The British Government's reluctance to provide meals during lengthy peace process negotiations led to Sinn Fein having to make their own dishes, Gerry Adams has claimed.
The party's former leader was speaking at the launch of 'The Negotiator's Cookbook' in west Belfast yesterday.
It has been compiled by Adams, former party adviser Ted Howell and ex-IRA member Padraic Wilson.
Keen chefs, Sinn Fein MLAs and the simply curious filled a room at An Culturlann on the Falls Road.
Mr Adams said: "When I was putting this book together, there were a number of suggestions for what we would call it. Long Quiche, the Peas Process, Come Out You Rack of Lambs - but we settled for The Negotiator's Cookbook.
"It's a must for every kitchen cabinet.
"In the course of the talks process and in particular when we returned to Stormont, the Sinn Fein team fed ourselves."
Mr Adams, along with Martin McGuinness and senior party members, met the government in the run-up to the Good Friday Agreement in 1998, but recalled meeting UK officials long before that.

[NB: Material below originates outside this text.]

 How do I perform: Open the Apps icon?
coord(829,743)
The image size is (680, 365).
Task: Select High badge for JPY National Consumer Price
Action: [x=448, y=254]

"The first time I met with the British government was in London in 1972 along with Martin McGuinness and others, that's a long time ago," he added.
"Anyone that's been involved in this process knows you go to London and you get an early flight."
In a peculiar moment of comparison, Mr Adams made reference to The Rolling Stones' drummer, Charlie Watts.
According to Mr Adams, Mr Watts once said that although he has played the drums in the band for 40 years, he actually only played them for 10 and spent the other 30 years sitting about.
Mr Adams, now a Louth TD, compared this to his years of negotiating.